Mogę się mylić, ale pierwszy raz Siergiej zwątpił.

- Jesteś mężatką?

Wywołało to następne chichoty. Zaczynały mnie boleć mięśnie.

- Dlaczego pytasz? – wydukałam, jak tylko udało mi się złożyć zdanie.

Machnęłam ręką i dość niezgrabnie siadłam na całkiem elegancki, choć piekielnie niewygodny fotel. Było dość jasne, że skoro chce rozmawiać, to nie zabije mnie od razu. Wypełniła mnie chwilowa ulga.

- Masz inne nazwisko – zmrużył oczy, jakby nie spodziewał się takiego zachowania.

- Ojciec nie chciał mieć nic wspólnego z dziadkiem, więc wszyscy mamy nazwisko po mamie – wzruszyłam ramionami. – Nigdy mnie nie pytałeś jak się nazywam, a zdaje się, że identycznie jak w dzieciństwie.

Michał, ku mojemu ogromnemu wkurzeniu, po prostu stał w progu pokoju i bez słowa przysłuchiwał się rozmowie.

- Masz rację. To i tak nieistotne. Przepraszam, ale muszę to zrobić – Szymon brzmiał jakby naprawdę było mu przykro.

Nic mnie tak nie wkurwia, jak coś takiego.

- Co kurwa?! – zjeżyłam się momentalnie i wstałam czując, że bimber pcha mnie odważnie do przodu. – Nie życzę sobie Twoich przeprosin!!! Nie wybaczam Ci.

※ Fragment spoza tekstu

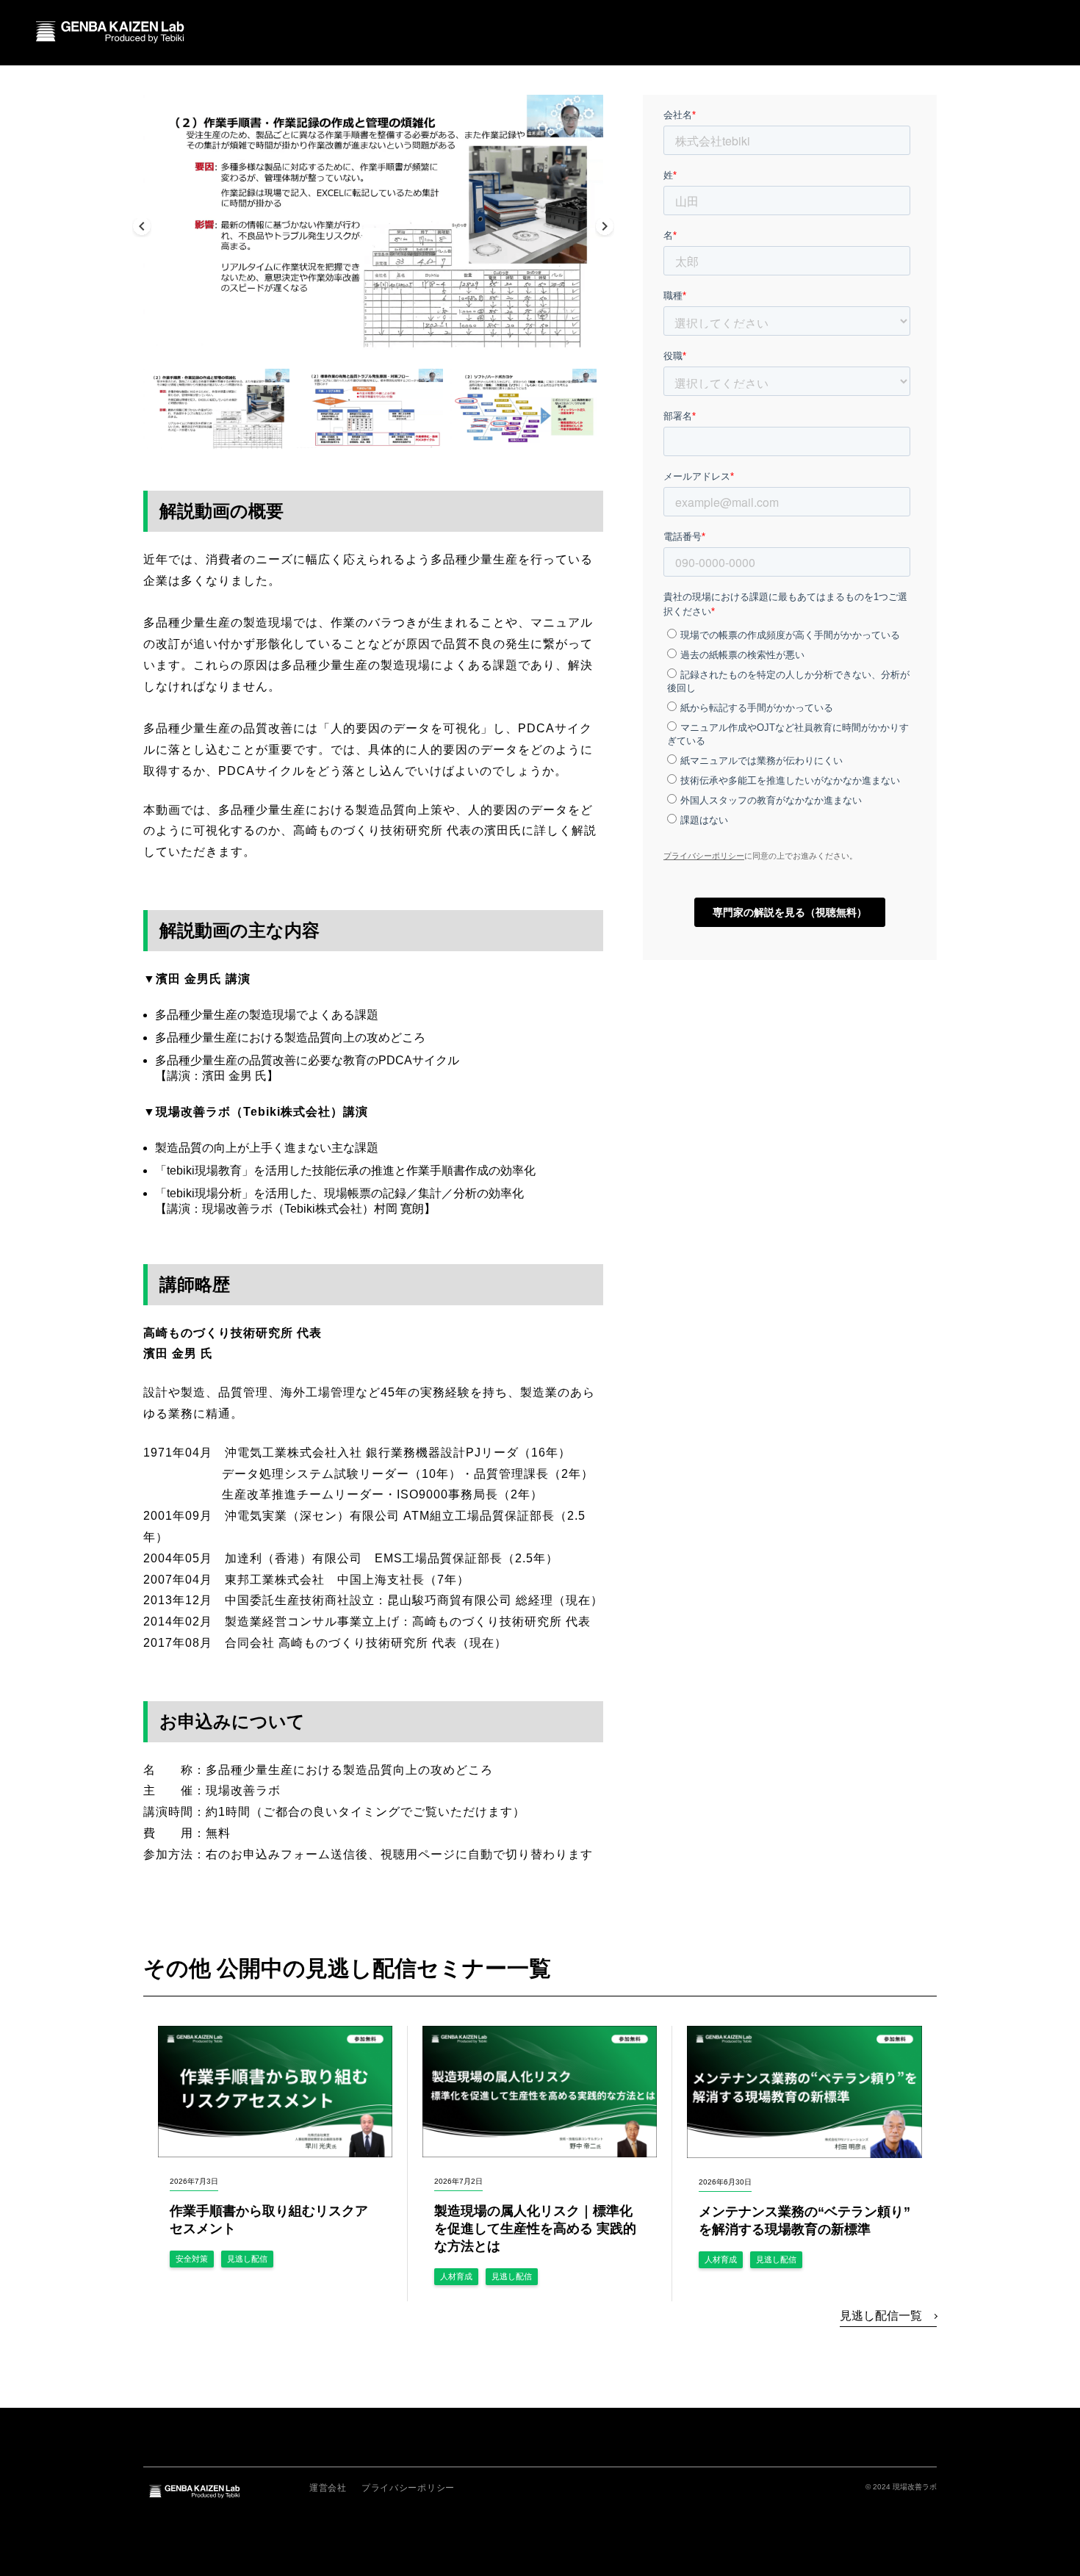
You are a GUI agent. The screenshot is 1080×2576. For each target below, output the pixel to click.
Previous (141, 227)
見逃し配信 (247, 2258)
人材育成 (456, 2276)
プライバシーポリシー (408, 2488)
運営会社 (328, 2488)
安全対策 (192, 2258)
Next (604, 227)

Chujek miał autentycznie urażoną minę.

- Co jest z Tobą nie tak?! – Teraz już czułam się totalnie sprowokowana. – Przychodzisz mnie sprzątnąć, jakbym w ogóle miała coś wspólnego z tymi waszymi mafijkami i jeszcze masz czelność mnie przepraszać i oczekiwać akceptacji?!

Kiwnął głową.

- NIEDOCZEKANIE. Będę Cię, kurwa, nawiedzać! Takiego chuja, że będziesz miał święty spokój! Nie prześpisz żadnej nocy! Więc strzelaj. STRZELAJ, POWIEDZIAŁAM.

Autentycznie cofnął się o krok.

- DLACZEGO SIĘ COFASZ, CWANIACZKU?!

W sumie powinnam go czymś walnąć. Zdjęłam szpilki i obie wciąż tkwiły w moich rękach.

- Skoro myślałam, że umarłeś, to teraz chociaż miej odwagę patrzeć mi w oczy, jak masz mnie zabić!

Nie ruszył się, stał jak sparaliżowany. Ja nie krzyczę często, nie awanturuję się, ale kurwa, jak już to robię, to ludzie raczej nie chcą powtórki.

Rzuciłam w niego butem z lewej ręki, odbił się od jego głowy.

- POWIEDZ COŚ, KURWA.

Zamachnęłam się drugą szpilką i zabolała mnie rana. Borze zielony, jakby ktoś wbił mi szpikulec.

- Teraz, przez Ciebie, mnie boli!!! – złapałam się za ramię i poczułam, że opatrunek jest mokry od krwi.

Szymon obniżył i zabezpieczył broń ciężko wzdychając.

- Co ci się stało?

Zmrużyłam oczy.

- A co Cię to interesuje, zdrajco jeden?! Twoja konkurencja mi się stała, ot co!